テル「我、汝を支配するモノ也! 魔剣“クリスナイフ”に由来する素材以外は、この瓶に戻れ! 該当素材はこの、汝が指名した“めぐみのショートナイフ”の素材となりて、クリスナイフを新たに構成せよ!!!!」
ゴモゴモゴモゴモ!!!
すると、垂らした部分から、1/5ほどが瓶に戻っていき、そして、ナイフは今度は真っ黒に輝く球体に変わり、そしてすぐに、宙に浮く、刀身がジグザグになった風変わりの漆黒のナイフと、それが納められる不思議な鞘に変貌を遂げたのでした!
ゴゴゴゴゴゴ!
めぐみ「わ・・・・・わ・・・・・・な、なんて禍々しいの・・・・・これが私の武器・・・・なの?」
テル「これは出所不明だ。ただおそらく“魔剣士”系の剣士が所有していたのだろう。斬るよりは、魔術を扱う、不思議なナイフだ。おそらく、キミを指名した理由の半分は、ナイフ術の素養をナイフが求めなかったからだろう。問題は、“魔術”の事だ。こればかりは、ナイフから直接聞いてみてくれ。幸運を祈るぞ」
めぐみは、もう本当に慎重に慎重に、真顔になって、クリスナイフの柄を掴んだ。
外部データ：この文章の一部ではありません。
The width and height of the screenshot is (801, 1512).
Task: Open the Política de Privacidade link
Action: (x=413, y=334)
すると、学歩の時と同じように、脳内に、クリスナイフから直接声が聞こえてきた。
クリスナイフの声(我が指名した、新たな所有者候補よ、汝の力量、調べさせて貰う!)
めぐみ「や、やっぱり怖いよー!!!!」
すると、めぐみ自身が漆黒に包まれた!
リン「ちょ! テルさん! 本当にめぐみさん、大丈夫なんですか!? というか、このナイフ、呪いの魔剣とかじゃないんですか!?」
テルは少し言葉を選んでから、一言だけつぶやいた。
テル「大丈夫であることを・・・・信じたい・・・・」
リンは唖然としていた。同時に、杖を構えて“解呪の魔法”の準備をしていた。
リン「私、有事になったら、使いますからね!」
テル「・・・・・・そうしてくれ」
***
クリスナイフの声(我は、ナイフの物理スキルは求めない。よって、汝程度の力量で問題無い。護身術程度身につけていればよい。次は問題の“魔術”だ)
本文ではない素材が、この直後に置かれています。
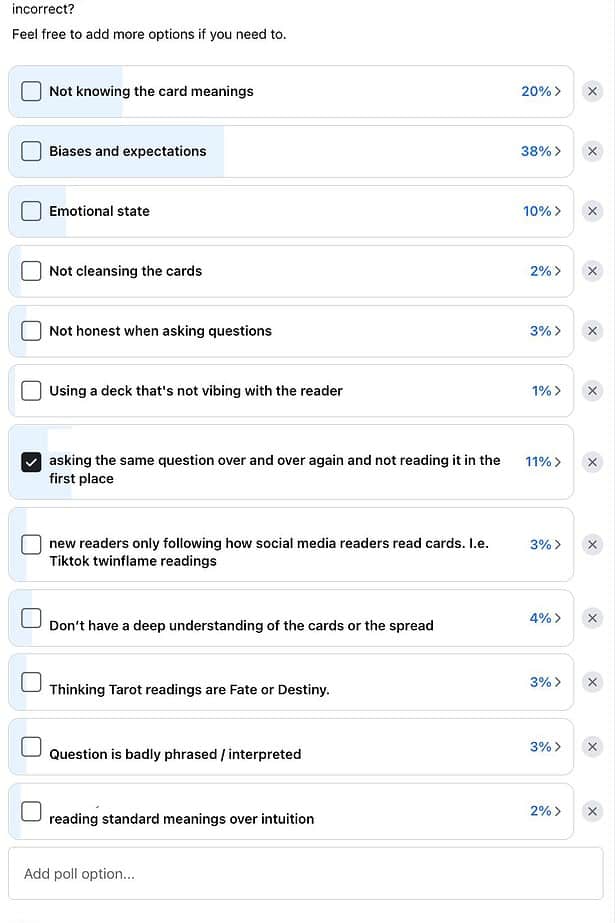Remove 'Not cleansing the cards' option
This screenshot has width=615, height=923.
592,271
めぐみ「わ、私、裁判官だから、魔力なんてないですよぉ・・・・・・」
しかし、クリスナイフの声は意外なモノだった。
クリスナイフの声(・・・・・ほほぉ、汝の深部まで見てみたが、我の思っていた以上だ。やはり汝のみを指名して正解だったぞ。よろしい、一発合格だ。我は汝とともにある。我は『クリスナイフ』、様々な『支援魔法』の魔力を極限まで増幅するナイフ也。全てを汝に委ねようぞ)
そして漆黒が消えた“めぐみ自身”は、安堵に包まれながらも、今度はしっかりした顔つきで、こう答えた。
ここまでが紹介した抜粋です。